Insiders sembra quasi una versione di Nightshade di Andrea Carlo Cappi. Najah figlia di colombiani resta orfana in seguito a una guerra interna tra i cartelli. Si vendica pestando i piedi alla CIA oltre che ai sicarios, fugge, si rifà una vita. Finisce innamorata a combattere in Cecenia ma scopre di essere estranea al mondo islamista che la vede solo come una donna che non sa stare al suo posto.

Viene così reclutata e addestrata (anche con tecniche telepatiche) per entrare nel progetto Insiders. Agenti infiltrati in una complessa operazione di sfruttamento economico del petrolio in alcune regioni in guerra (qui l’enclave di Cabinda contesa tra Angola e Congo) da una multinazionale che riunisce al suo vertice potenti provenienti dal mondo dell’industria ma anche della criminalità e dei servizi segreti. Sposata la sua nuova causa, Najah sa di poter contare su un unico contatto nel governo americano. Un uomo che viene ucciso dai nemici del progetto Insiders all’interno degli USA.

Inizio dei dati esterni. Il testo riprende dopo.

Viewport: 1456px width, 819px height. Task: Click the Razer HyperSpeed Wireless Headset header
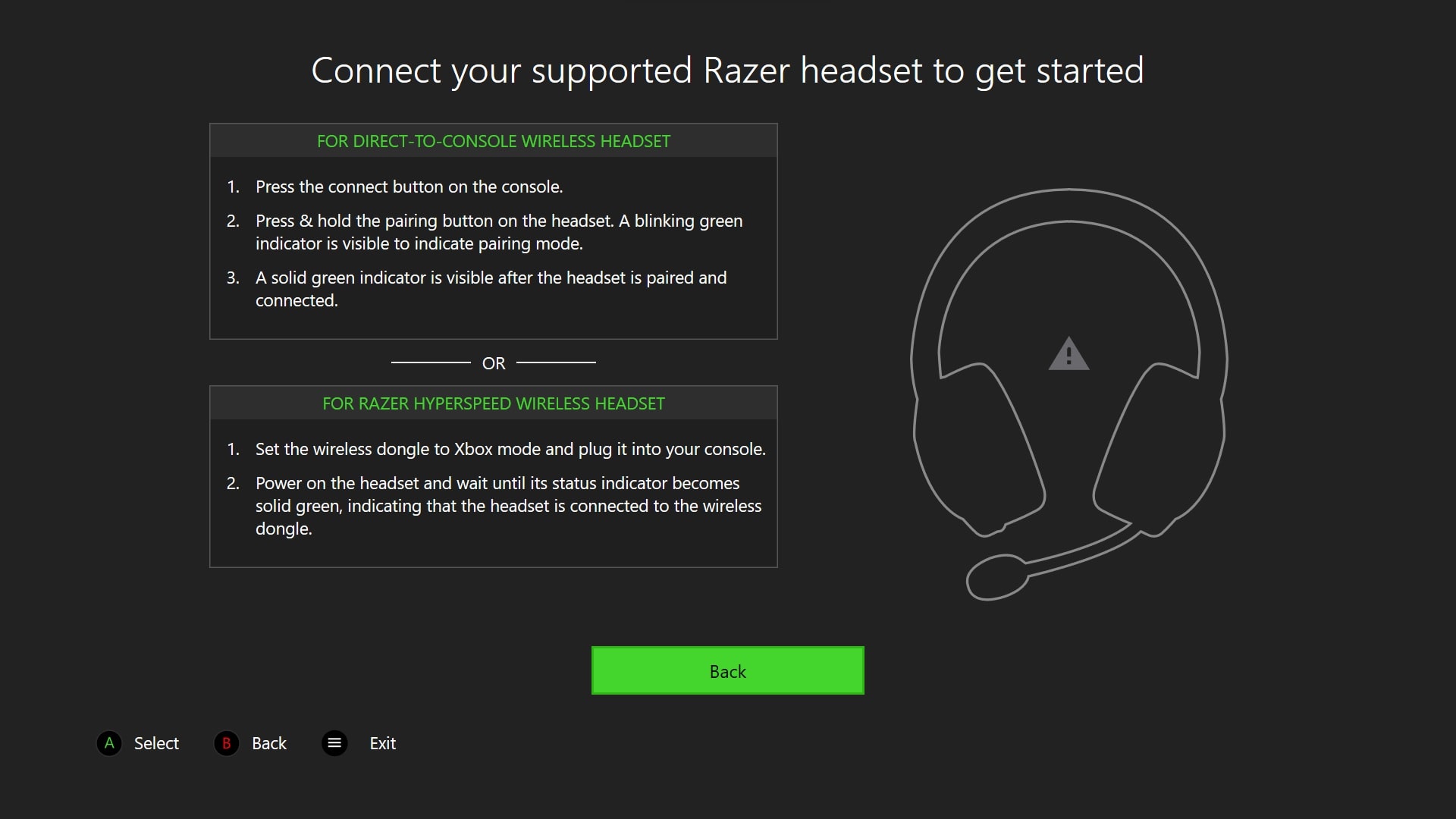(x=494, y=403)
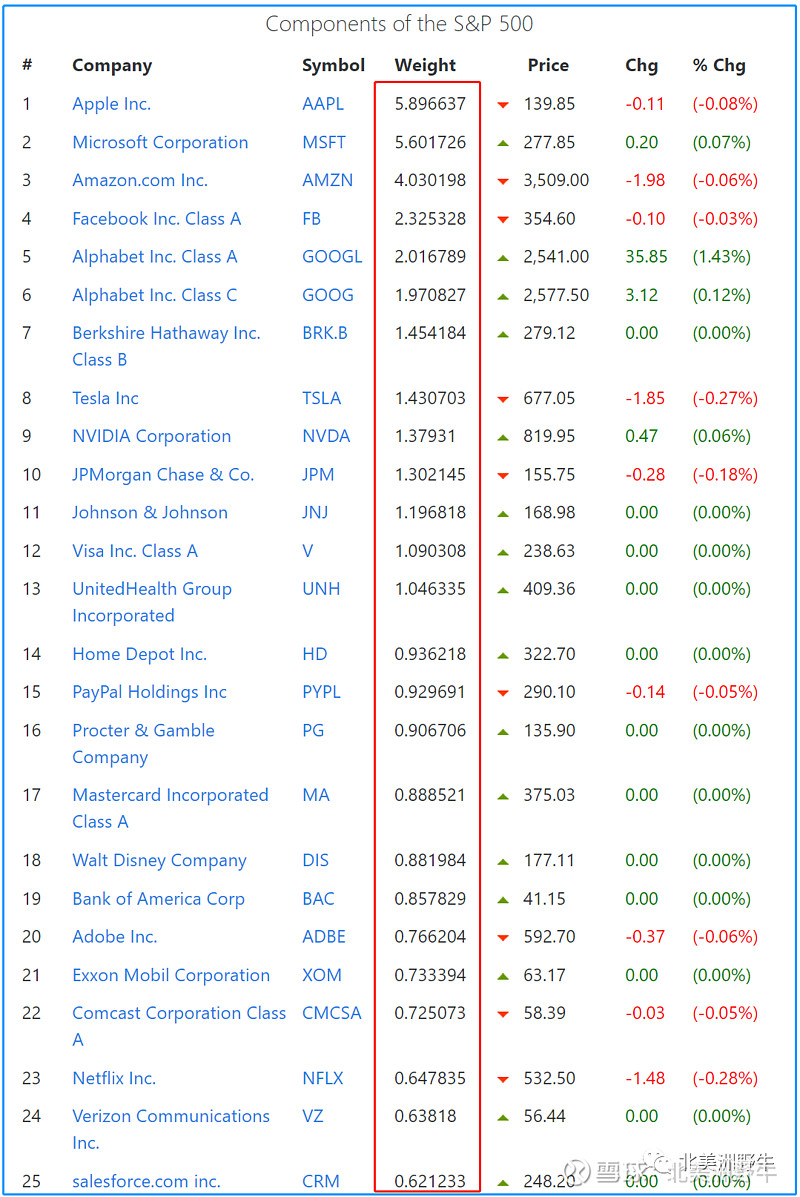This screenshot has width=800, height=1197.
Task: Click the red down arrow in Netflix row
Action: tap(503, 1079)
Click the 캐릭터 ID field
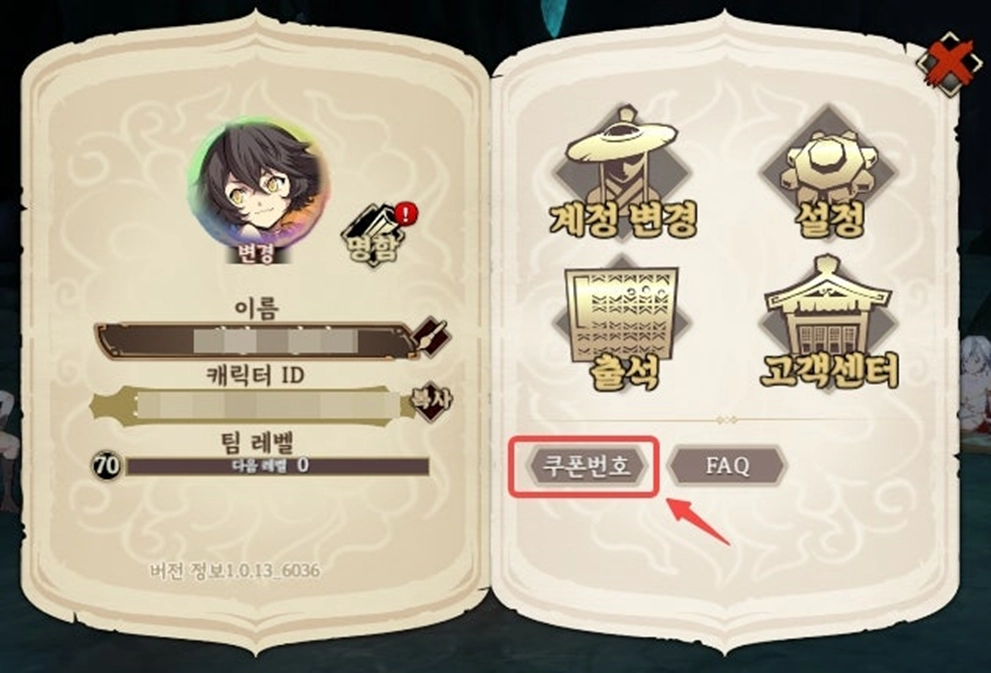Viewport: 991px width, 673px height. (x=251, y=405)
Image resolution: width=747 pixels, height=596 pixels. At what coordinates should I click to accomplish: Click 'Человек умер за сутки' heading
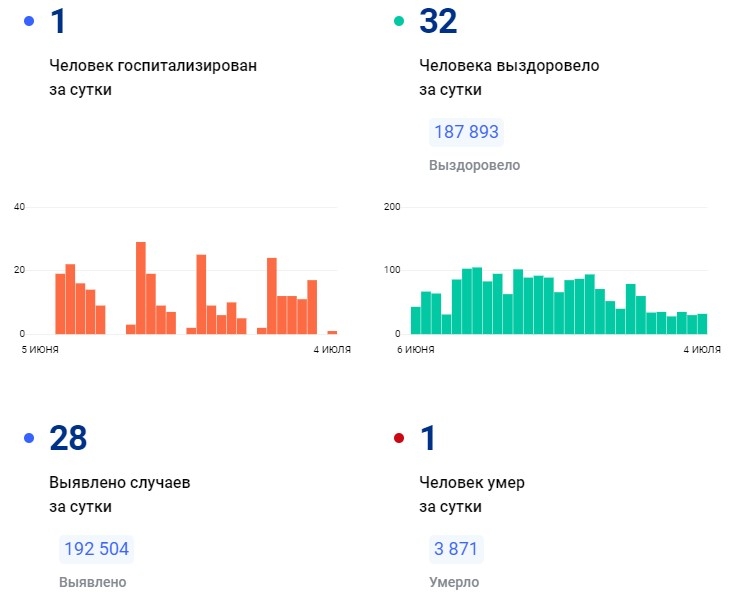[x=472, y=494]
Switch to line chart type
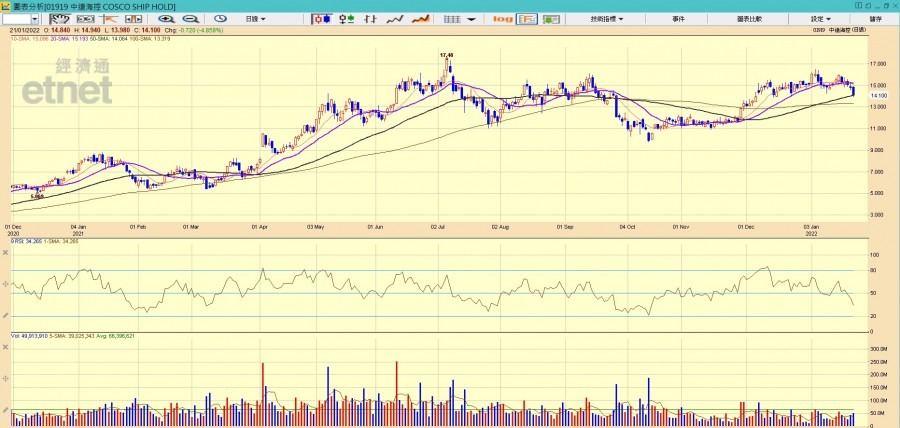Viewport: 900px width, 428px height. 396,19
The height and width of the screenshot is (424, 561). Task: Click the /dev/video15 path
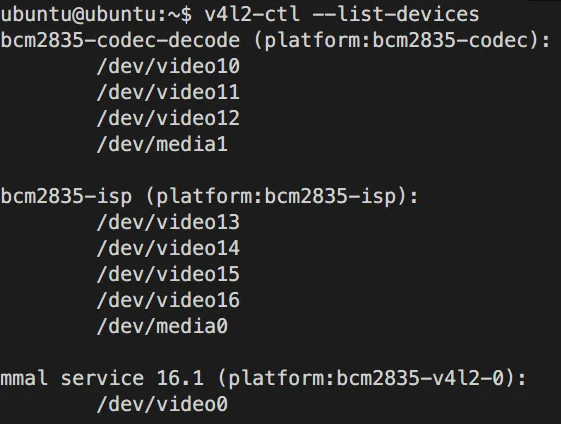pos(168,274)
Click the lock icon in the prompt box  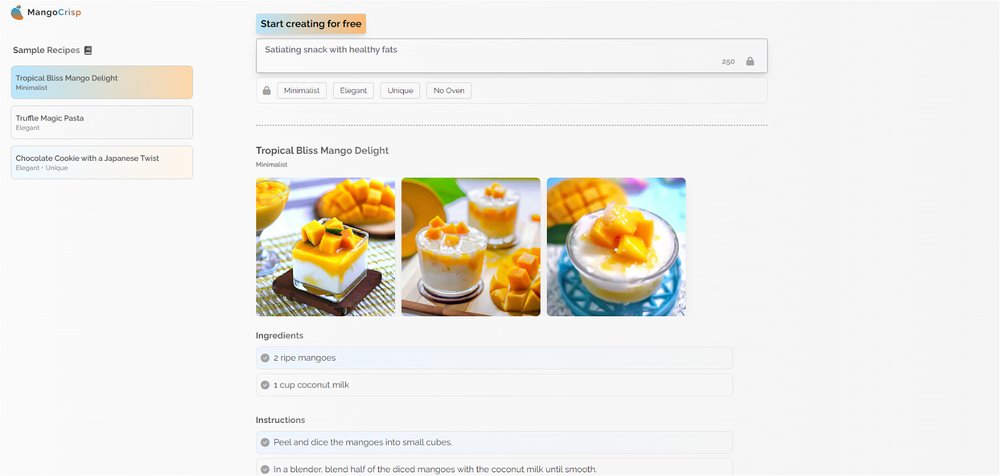pos(750,61)
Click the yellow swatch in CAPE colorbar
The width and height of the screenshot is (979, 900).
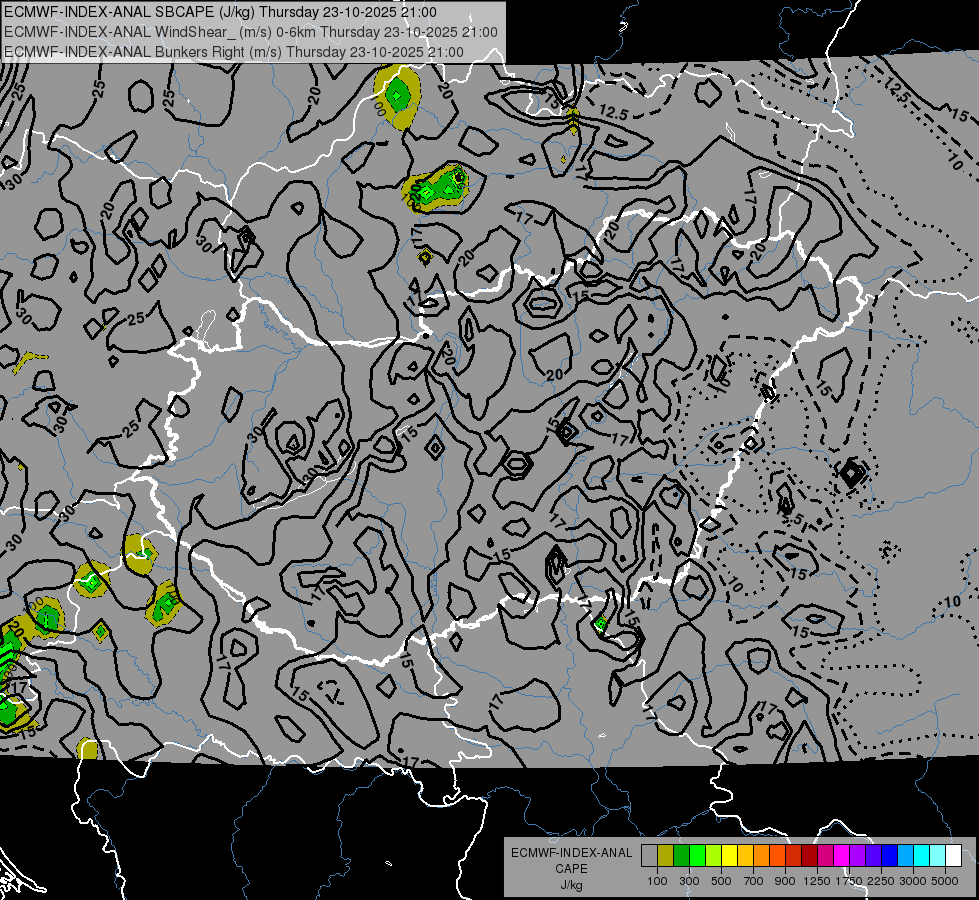[729, 856]
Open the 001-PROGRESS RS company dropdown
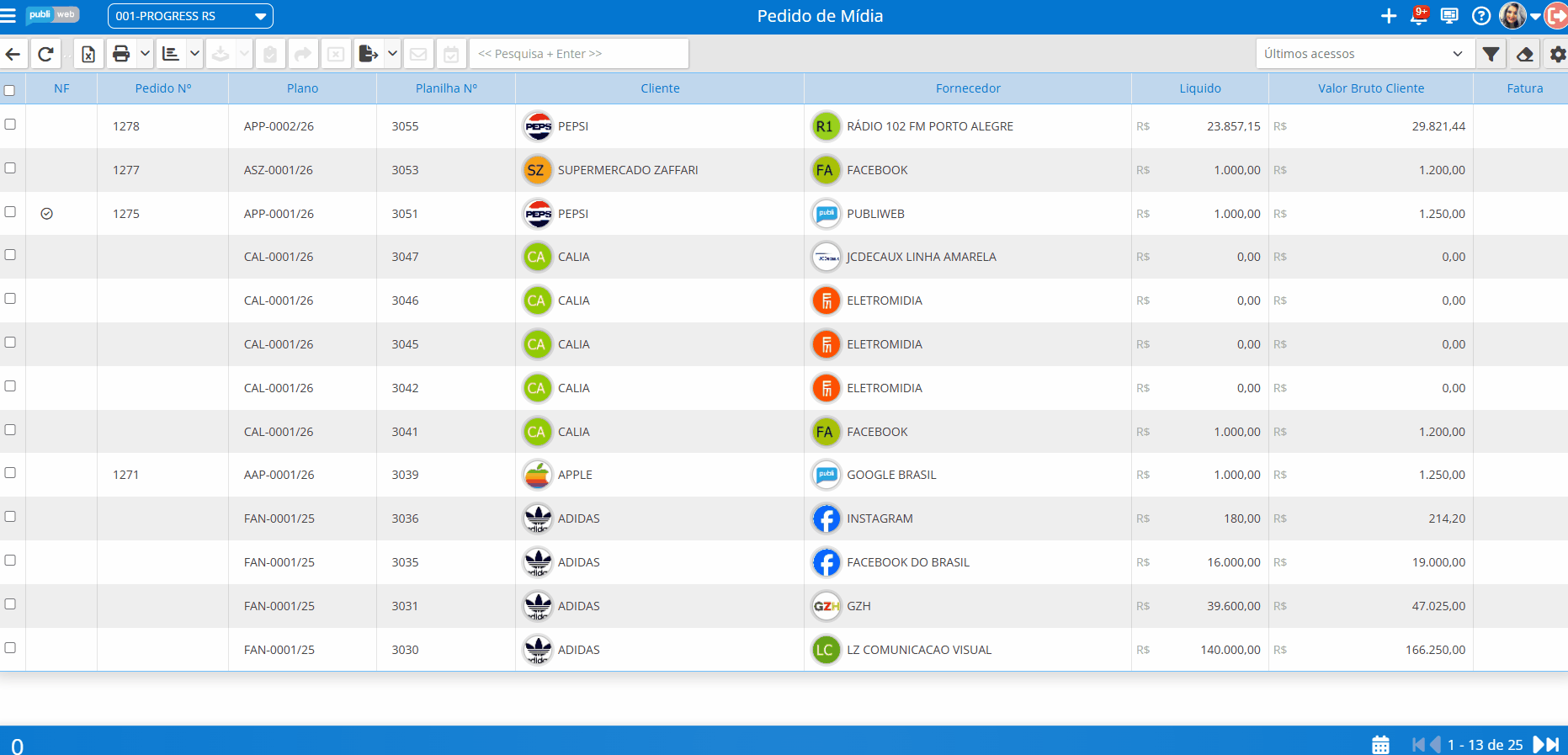The height and width of the screenshot is (755, 1568). pos(190,16)
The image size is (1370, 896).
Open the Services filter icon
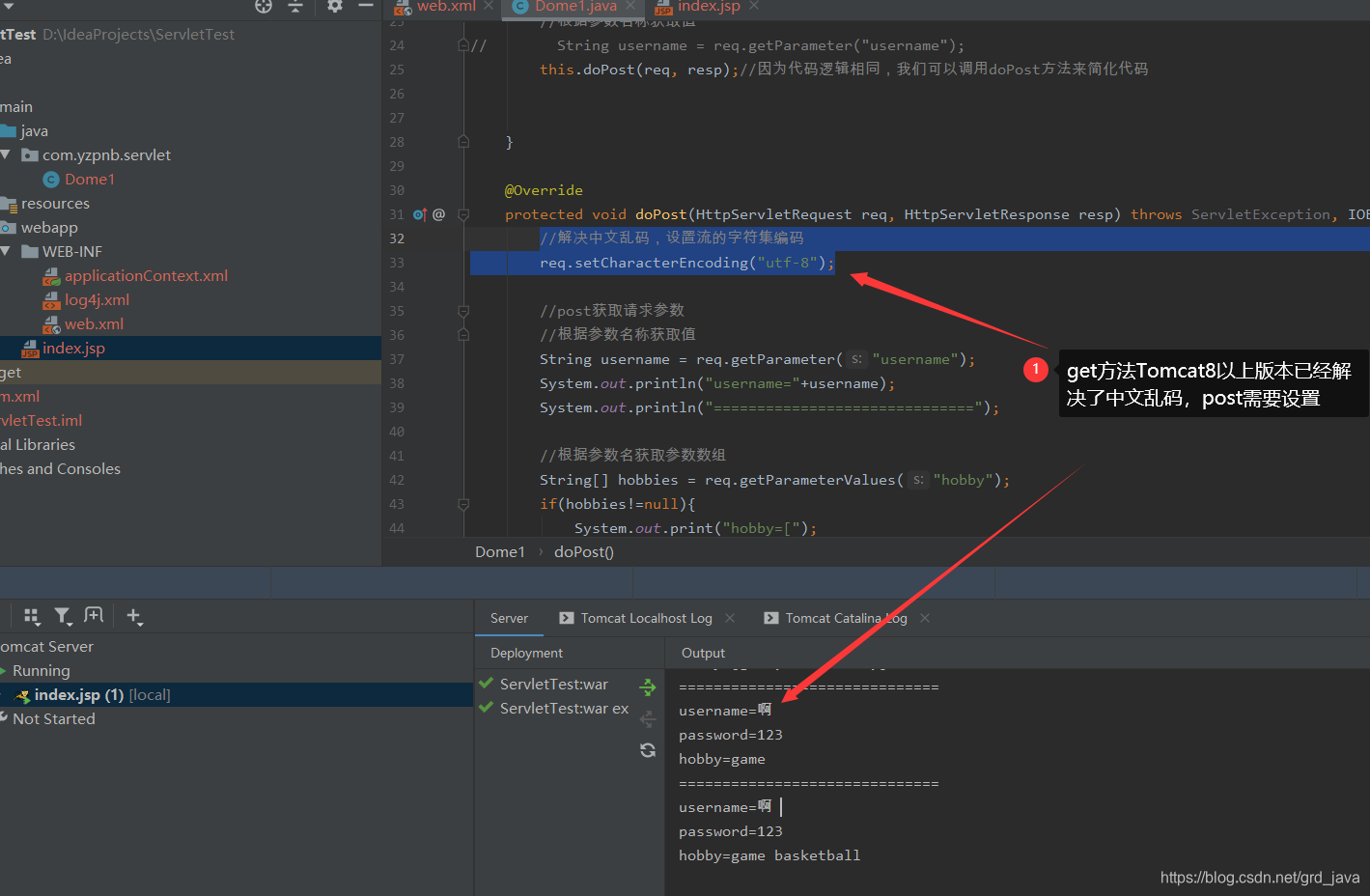tap(63, 616)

Così Najah si ritrova ancora una volta sola contro tutti in uno scenario dove non manca l’azione ma al lettore è richiesta una certa attenzione per seguire le transazioni economiche di ripulitura dei capitali, quanto le manovre politiche per influenzare le varie fazioni in lotta.

Decisamente una storia da romanzo per complessità e lunghezza con molti dialoghi e passaggi intricati.

                   

Vagamente più semplice è la serie cominciata proprio in questi mesi e basata sul Mossad. I primi due volumi (di solito in Francia ogni singola avventura è divisa in due episodi che escono a distanza di circa un anno uno dall’altro) ci introducono in un ambiente strettamente legato all’attualità. Servizi israeliani ed hezbollah si fronteggiano tra Parigi e la Siria in un classico gioco di spie. Qui abbiamo un ex agente del Mossad divenuto professore universitario costretto a rientrare in gioco dal rapimento del figlio che, a sua insaputa, non solo è un agente di Tel Aviv ma viene rapito da una diabolica agente iraniana per ordire una macchinosa trappola.

Homs, il traffico d’armi, le riunioni economiche a Davos, insomma tutto un panorama che impone attenzione ma è anche estremamente soddisfacente per un lettore che ama il fumetto ma vuole storie adulte.

                 

In Italia sembra sempre che sia obbligatorio proporre storie edificanti con figure eroiche, malgrado qualche verniciatura di noir alla fine siano buone, facilmente identificabili come modelli di comportamento. Per bambini ma anche per quegli adulti che, si pensa a torto, siano restati bimbi nell’animo.

Io credo sia questo pregiudizio a conservare le barriere che ci impediscono di proporre a fumetti storie di spionaggio di successo e qualità. Sono convinto invece che il talento di chi narra e chi disegna nel nostro Paese non manchi. Anche in questa direzione. E, alla fine, neanche l’interesse del pubblico, se bene informato.

Mi risulta che alcune di queste serie (I.R.S., Lady S, Wayne Shelton, Alpha, Black Ops di cui parleremo più diffusamente nelle prossime puntate) trovino spazio anche in Italia su Skorpio e Lancio Story. Io per snobismo mio preferisco il formato album originale e, come succede per libri o film, tendenzialmente leggo l’edizione originale. Ma ciò non toglie che se questa produzione ha un effettivo riscontro in Italia si potrebbe seriamente pensare a un serial italiano.